Treat errors with CANDOR: Approach helps hospitals, patients

Even as hospitals work to keep preventable harm from impacting patients’ recovery, errors still occasionally happen. Some are severe enough to drastically change a patient’s quality of life. In these situations, hospitals that want to avoid a lengthy, expensive legal battle should remember the power of two words: “I’m sorry.” 

Gradually, facilities are shifting from a culture of silence surrounding medical errors to one focused on transparency and empathy, as written in an article from Kaiser Health News. More hospitals have abandoned the “deny and defend” model, where patients are told nothing about any errors that may impact their health.

One approach that’s gaining popularity is being promoted by the Agency for Healthcare Research and Quality. Dubbed Communication and Optimal Resolution, or CANDOR, it’s based on a program first used at the University of Michigan and tested at several other hospitals.

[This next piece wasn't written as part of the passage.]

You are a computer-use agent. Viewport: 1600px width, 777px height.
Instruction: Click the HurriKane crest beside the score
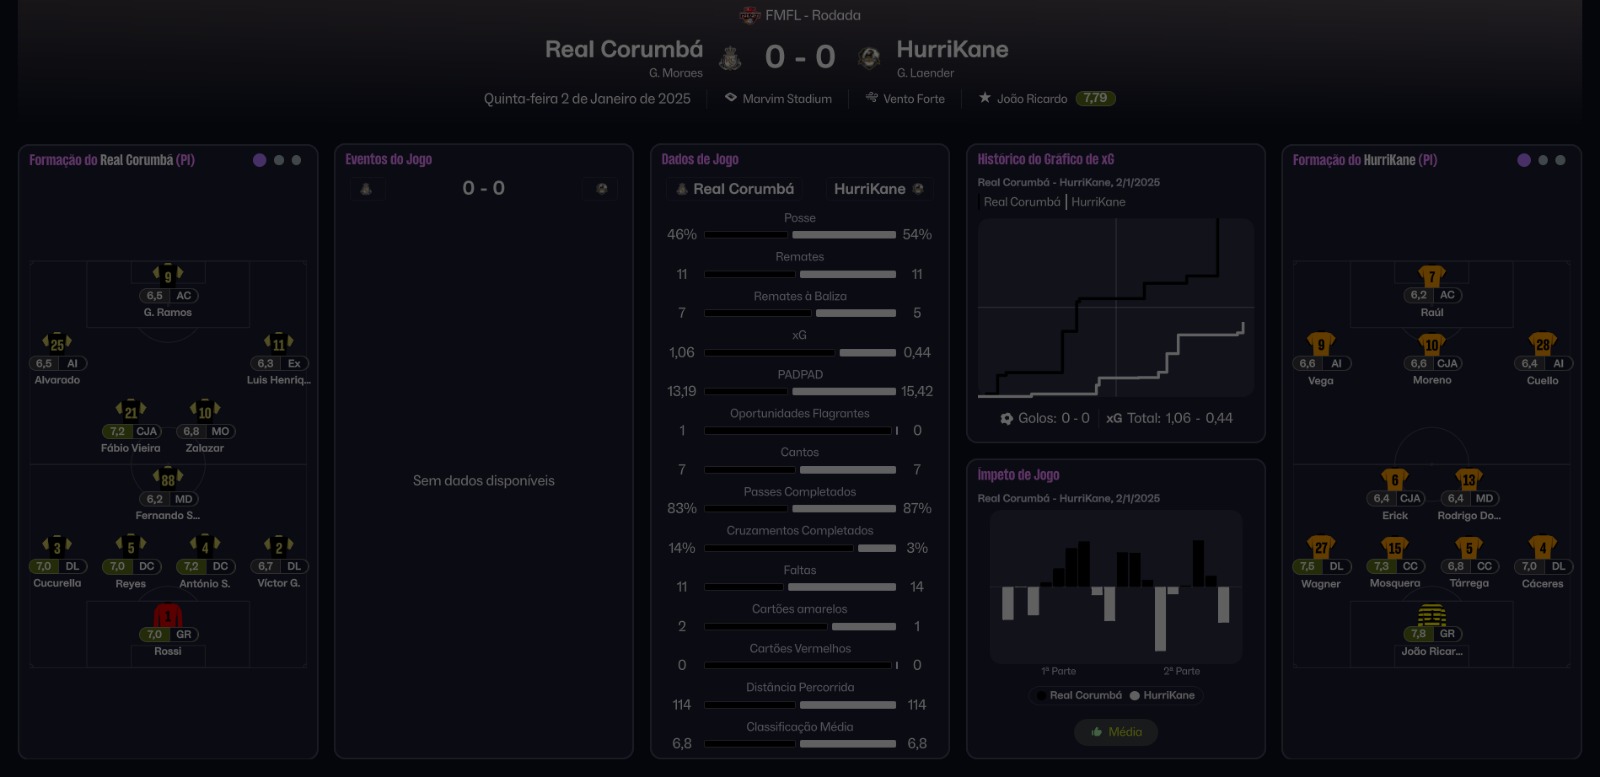tap(869, 58)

When errors occur at a hospital with a CANDOR program, patients receive a prompt apology and are compensated for their injuries. Facilities also conduct a transparent investigation of the error and make patients aware of the findings.

At hospitals that don’t use this approach, patients aren’t even made aware that an error was made during their treatment. And out of those who find out, only a small percentage of patients pursue litigation, due to its high costs, the caps on financial awards and the time involved (as these cases can take years to resolve).

Despite the barriers that exist for patients to sue healthcare providers, many fear that immediately acknowledging liability for a mistake opens hospitals to more lawsuits. However, that hasn’t happened for the facilities that have implemented a CANDOR program. In fact, the University of Michigan cut the number of lawsuits it dealt with in half during the program’s first year. It also saved $2 million in legal costs.

Getting started

Transparency is the key to implementing a CANDOR approach. Facilities must have a culture where errors can be freely disclosed and discussed. Patient safety experts often collaborate closely with professionals who handle malpractice claims so they can figure out how to keep big mistakes from happening again.

At the University of Michigan, clinical staff were encouraged to report any errors and bad outcomes they noticed with patient care. Error reports climbed drastically in the first year, from 2,400 to over 34,000. Each mistake was used as an opportunity to learn so it wouldn’t happen again, and this strategy improved patient safety.

Openly discussing and apologizing for medical errors and adverse events is the way to go in a time where facilities are being called upon to improve their quality of care, while making patients more involved in the process. Whether it’s done by implementing a CANDOR program, or through other means, hospitals need to adopt similar protocols for these situations.